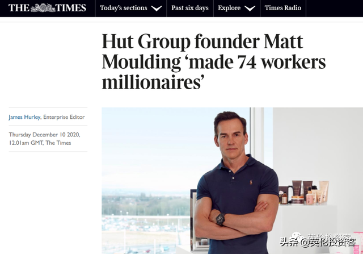The height and width of the screenshot is (254, 363).
Task: Open Past six days
Action: 189,8
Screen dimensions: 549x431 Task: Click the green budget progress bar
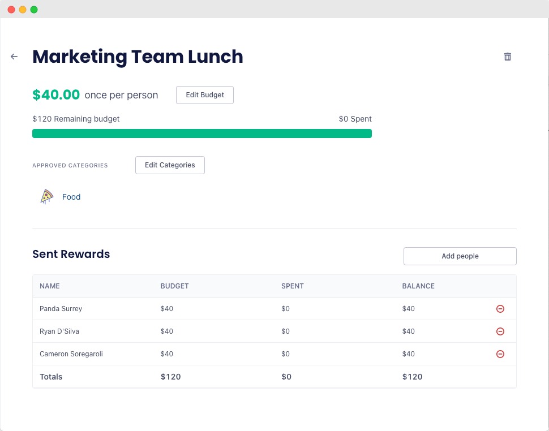coord(202,133)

----------

TASK DETAILS: Once you find the line containing "Screen dimensions: 549x431", retype it and every line after it through the last line of the records above, exactly. Add nothing else, and leave out the pictures.

RESULT:
Screen dimensions: 549x431 Task: Click the green budget progress bar
coord(202,133)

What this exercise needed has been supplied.